Lá estava a figura exemplar do cartola, Khalef João Francisco: um classe média típico, semi-alfabetizado, convicto de todos os seus valores morais, que encontra na dedicação física ao clube de sua paixão a fresta por onde alcançará a luz dos refletores, ainda que breve e ilusória. No duro, apenas um torcedor fanático, como milhões de outros que povoam os bares deste interminável Brasil, aqueles que encontram no futebol campo fértil para a catarse, contraponto ao tédio do dia-a-dia programado pelo temor do desconhecido.

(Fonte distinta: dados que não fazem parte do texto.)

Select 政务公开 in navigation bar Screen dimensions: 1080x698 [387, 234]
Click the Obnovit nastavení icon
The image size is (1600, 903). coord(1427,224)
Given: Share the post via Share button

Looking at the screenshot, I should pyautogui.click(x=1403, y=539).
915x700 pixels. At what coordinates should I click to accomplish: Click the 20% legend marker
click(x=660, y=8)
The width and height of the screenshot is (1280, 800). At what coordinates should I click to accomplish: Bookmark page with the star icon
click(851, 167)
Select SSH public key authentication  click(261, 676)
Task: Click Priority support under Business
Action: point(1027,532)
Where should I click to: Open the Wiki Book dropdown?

Como nas discussões do almoço do domingo em família, depois da terceira caipirinha, com a alma cheia de razão, ele se insurge contra quem? Contra Edmundo, o protótipo do jogador-problema. Um garoto vindo do mais baixo extrato social, que desde menino tinha à sua frente duas portas: a da marginália ou a do futebol. A tragédia ou a glória. Com seu talento natural, abriu a porta certa, mas não fechou a outra, que lhe permite espiar de vez em quando o que lhe estava também designado. A saudade do que não foi. E esse destino está acima de suas forças; pega sua mão, a espalma e dá um tapa em Juninho.
Certa noite, a noite em que foi proclamado o AI-5, em 68, o brutal soco na cara do Brasil desferido pelo regime militar, jantávamos no Patachou, um bistrô francês da rua Augusta, já falecido. Lá estávamos o multimídia Fernando Faro, o ator Juca de Oliveira, o genial diretor de teatro Flávio Rangel e eu. Na mesa ao lado, um típico filho das Arcadas, de terno e gravata, já embalado por meia-dúzia de uísques. Enquanto lamentávamos as trevas a que havíamos sido atirados, o rapaz fazia intromissões provocativas. Pedi-lhe para calar-se. Ele retrucou: "Vai tomar no...". A frase foi cortada nesse exato instante por um murro certeiro. E Rangel exultava: "Isso é teatro! Teatro puro! Na deixa, pimba!, a ação".
Pois, na deixa (fala final que aciona a sequência do diálogo ou da ação) de Juninho, o tapa de Edmundo e a entrada em cena dos demais protagonistas. Entre eles, três atletas de Cristo: Gilmar, Muller e César Sampaio, entre muitos outros que o juiz não anotou. E, em meio à tragédia que se esboçava, uma cena de comédia-pastelão: Edmundo discute com seu desafeto, arma o punho e desfere um direto mortífero. O alvo era Muller, mas a vítima acabou sendo André.
Resumindo: a junta disciplinar punirá todos os envolvidos, mas o tribunal da CBF os absolverá, pois perdeu a moral no caso William. E desce o pano.